Husain and colleagues retrospectively analyzed 2020 Organ Procurement and Transplantation Network Standard Transplant Analysis and Research data available for deceased kidney donors in the U.S. donating at least one kidney between Jan. 1, 2013, and Dec. 31, 2017, which allowed at least 2 years of follow-up for DDK recipients.

They identified 76,044 DDKs, 80% of which were transplanted and 20% discarded; an average of 4,045 DDKs were discarded annually.

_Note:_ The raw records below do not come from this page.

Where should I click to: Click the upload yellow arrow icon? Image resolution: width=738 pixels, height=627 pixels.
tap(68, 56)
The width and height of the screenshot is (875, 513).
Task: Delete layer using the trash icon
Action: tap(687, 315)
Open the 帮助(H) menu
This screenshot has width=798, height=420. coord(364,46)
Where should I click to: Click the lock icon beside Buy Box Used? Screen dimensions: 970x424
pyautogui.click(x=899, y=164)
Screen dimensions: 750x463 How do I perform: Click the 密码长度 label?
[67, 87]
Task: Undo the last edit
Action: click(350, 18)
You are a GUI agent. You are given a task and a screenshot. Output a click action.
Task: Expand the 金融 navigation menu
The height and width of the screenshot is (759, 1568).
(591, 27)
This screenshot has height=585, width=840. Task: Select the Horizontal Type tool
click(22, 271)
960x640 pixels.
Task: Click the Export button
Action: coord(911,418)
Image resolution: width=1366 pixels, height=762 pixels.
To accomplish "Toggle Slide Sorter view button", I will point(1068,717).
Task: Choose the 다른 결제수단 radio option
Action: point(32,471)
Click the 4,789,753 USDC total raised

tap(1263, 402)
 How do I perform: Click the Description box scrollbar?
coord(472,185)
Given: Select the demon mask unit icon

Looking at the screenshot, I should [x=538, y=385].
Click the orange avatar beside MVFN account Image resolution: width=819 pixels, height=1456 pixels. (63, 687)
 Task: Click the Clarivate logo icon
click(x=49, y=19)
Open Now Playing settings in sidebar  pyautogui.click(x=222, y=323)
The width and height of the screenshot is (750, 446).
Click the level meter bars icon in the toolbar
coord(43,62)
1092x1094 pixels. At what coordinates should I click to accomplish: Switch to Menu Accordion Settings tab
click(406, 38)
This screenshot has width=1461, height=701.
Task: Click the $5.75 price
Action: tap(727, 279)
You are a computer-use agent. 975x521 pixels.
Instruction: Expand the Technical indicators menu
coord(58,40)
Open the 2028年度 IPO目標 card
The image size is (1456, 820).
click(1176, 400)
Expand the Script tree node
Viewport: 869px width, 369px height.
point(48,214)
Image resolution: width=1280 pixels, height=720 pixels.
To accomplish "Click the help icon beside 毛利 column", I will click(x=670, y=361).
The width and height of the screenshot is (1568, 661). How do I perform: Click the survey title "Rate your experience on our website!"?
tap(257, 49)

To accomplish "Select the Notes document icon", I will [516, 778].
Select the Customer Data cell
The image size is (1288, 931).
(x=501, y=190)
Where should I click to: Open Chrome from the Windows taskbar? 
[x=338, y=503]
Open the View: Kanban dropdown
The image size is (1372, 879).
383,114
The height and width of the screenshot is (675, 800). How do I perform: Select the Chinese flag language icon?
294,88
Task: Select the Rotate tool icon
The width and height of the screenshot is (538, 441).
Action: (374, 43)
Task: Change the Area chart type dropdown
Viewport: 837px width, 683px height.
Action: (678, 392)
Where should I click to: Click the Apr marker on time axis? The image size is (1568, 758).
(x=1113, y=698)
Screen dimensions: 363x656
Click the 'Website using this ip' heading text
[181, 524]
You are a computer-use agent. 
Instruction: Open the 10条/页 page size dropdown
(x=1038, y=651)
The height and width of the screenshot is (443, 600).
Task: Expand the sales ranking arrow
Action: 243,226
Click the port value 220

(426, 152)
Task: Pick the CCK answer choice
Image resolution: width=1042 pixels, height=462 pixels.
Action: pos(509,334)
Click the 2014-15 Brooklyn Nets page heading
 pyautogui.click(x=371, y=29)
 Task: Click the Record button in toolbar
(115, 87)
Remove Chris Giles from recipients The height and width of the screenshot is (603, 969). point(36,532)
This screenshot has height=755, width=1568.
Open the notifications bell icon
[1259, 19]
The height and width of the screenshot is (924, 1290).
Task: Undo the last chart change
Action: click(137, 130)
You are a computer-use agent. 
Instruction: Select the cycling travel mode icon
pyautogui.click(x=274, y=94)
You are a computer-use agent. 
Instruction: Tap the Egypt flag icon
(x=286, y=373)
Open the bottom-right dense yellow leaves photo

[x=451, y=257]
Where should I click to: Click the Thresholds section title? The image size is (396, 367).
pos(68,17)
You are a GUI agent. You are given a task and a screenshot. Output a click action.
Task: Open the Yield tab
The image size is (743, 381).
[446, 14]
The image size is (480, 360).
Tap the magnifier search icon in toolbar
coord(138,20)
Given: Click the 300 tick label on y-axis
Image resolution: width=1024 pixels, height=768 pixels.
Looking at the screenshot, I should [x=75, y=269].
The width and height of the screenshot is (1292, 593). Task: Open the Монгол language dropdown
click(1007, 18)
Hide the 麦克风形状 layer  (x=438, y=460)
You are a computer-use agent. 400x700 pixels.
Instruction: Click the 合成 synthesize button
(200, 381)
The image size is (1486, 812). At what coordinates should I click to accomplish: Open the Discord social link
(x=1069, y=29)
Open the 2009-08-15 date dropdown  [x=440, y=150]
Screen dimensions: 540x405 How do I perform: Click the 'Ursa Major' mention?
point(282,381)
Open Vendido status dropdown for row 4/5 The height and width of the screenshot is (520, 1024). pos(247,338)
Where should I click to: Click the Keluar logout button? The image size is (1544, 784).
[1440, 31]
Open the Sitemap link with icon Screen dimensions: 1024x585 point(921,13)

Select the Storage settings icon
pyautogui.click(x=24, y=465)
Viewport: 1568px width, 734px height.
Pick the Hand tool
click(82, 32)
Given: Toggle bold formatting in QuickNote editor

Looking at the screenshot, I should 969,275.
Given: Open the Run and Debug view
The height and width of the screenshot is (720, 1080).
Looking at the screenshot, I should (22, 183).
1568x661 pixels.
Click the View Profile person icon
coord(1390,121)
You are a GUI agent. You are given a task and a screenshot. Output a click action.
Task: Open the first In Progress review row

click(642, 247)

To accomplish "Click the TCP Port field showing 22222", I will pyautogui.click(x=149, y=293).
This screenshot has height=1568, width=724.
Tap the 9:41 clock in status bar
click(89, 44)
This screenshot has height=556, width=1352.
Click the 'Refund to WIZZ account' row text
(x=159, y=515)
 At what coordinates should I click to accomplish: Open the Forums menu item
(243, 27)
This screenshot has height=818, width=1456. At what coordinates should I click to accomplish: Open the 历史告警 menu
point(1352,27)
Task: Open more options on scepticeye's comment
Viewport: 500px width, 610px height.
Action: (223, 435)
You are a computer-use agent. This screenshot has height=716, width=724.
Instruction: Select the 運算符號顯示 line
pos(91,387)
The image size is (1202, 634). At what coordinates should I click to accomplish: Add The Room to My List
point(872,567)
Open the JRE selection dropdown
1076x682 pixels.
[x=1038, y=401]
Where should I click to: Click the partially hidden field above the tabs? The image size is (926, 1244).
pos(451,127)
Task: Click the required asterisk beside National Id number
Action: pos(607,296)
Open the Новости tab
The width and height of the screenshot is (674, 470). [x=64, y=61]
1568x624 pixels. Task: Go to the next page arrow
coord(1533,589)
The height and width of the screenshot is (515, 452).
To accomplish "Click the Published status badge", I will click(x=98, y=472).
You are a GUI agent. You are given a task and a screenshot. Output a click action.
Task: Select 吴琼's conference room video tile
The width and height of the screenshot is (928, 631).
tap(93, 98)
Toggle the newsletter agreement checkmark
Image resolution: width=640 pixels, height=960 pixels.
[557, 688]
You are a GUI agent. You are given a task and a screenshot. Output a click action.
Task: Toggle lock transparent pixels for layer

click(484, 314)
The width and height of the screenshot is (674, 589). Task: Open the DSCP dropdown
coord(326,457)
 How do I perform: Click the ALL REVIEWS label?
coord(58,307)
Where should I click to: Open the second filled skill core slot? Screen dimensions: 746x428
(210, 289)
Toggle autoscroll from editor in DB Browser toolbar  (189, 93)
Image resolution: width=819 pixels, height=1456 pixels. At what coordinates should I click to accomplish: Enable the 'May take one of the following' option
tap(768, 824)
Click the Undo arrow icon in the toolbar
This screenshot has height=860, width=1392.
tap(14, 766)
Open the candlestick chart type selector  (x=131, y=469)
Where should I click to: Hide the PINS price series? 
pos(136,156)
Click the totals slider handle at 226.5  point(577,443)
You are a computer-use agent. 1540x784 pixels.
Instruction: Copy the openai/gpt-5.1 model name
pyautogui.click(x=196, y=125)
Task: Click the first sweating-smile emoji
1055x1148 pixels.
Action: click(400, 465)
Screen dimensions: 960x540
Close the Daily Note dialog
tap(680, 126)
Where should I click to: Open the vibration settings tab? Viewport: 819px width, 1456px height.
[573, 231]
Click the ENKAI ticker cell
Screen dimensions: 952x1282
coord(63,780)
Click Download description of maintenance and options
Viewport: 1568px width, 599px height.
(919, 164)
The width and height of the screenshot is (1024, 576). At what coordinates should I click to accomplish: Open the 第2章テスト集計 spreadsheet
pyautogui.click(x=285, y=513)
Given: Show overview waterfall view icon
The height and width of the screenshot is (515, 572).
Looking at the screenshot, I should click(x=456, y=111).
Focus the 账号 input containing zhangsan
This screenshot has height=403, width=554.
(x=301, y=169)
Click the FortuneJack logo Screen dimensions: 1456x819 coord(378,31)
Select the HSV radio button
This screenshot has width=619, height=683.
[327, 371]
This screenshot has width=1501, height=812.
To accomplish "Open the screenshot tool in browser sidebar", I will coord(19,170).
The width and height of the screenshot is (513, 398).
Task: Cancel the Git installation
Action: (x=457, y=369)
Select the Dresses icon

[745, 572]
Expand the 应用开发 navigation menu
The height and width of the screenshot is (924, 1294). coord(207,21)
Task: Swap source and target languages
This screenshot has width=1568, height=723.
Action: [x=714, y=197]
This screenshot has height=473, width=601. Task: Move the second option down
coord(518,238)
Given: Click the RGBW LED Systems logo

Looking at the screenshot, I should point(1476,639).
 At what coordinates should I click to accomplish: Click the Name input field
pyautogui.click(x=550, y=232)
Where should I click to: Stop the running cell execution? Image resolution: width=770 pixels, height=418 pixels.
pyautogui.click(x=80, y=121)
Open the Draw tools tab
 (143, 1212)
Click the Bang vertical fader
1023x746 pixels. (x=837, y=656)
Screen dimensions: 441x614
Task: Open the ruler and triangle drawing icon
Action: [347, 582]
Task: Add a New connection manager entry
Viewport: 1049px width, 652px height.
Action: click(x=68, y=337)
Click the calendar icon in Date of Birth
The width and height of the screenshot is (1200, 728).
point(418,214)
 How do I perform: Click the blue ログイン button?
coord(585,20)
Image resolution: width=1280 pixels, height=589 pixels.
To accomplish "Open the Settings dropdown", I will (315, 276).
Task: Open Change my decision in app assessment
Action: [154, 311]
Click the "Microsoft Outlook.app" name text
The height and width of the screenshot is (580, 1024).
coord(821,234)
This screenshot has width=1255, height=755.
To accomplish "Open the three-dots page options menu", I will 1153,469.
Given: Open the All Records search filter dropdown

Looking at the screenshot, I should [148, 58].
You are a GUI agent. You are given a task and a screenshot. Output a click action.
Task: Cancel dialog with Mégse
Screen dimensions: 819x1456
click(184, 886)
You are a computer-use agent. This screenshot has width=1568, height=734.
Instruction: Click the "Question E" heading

A relative reduction of the current discard rate (R) by 5%, 10%, 15%, 20% or 25%, would mean an estimated 202, 405, 607, 809 or 1,011 additional DDKs would be transplanted annually, respectively.

DDK transplantations had a failure rate of 1.3% to 3.9% at 3 months, 1.5% to 5.4% at 6 months, 1.9% to 7.5% at 12 months, 2.6% to 9.3% at 18 months and 3.5% to 10.7% at 24 months; 410 transplants per year failed within in 1 year, 150 of which were between 3 months and 1 year.

If additional transplants were expected to fail at the same rate within 1 year, 838 net additional DDKs would be transplanted for R = 25%, 641 for R = 20%, 443 for R = 15%, 245 for R = 10% and 47 for R = 5%.

Additionally, if currently discarded kidneys were expected to fail at two, three, four or five times the rate of currently transplanted kidneys, more additional transplants than excess would return to the waitlist at 6, 12, 18 and 24 months for reductions of 15%, 20% and 25%; at 10 times the failure rate, this was not the case.

“At this high expected failure rate, however, a net benefit to the waitlist would still be seen at a [time] up to 12 months except in a scenario where only a 5% relative reduction in discards is achieved,” Husain and colleagues wrote.

Based on their findings, they noted that extending the waitlist reinstatement policy would increase transplantation access, reduce net waitlist size and increase the perception of fairness in transplant allocation among patients.

Limitations included computation methods, perceived risks of DDKs and not accounting for dual transplantation or patient-level consequences of graft failure.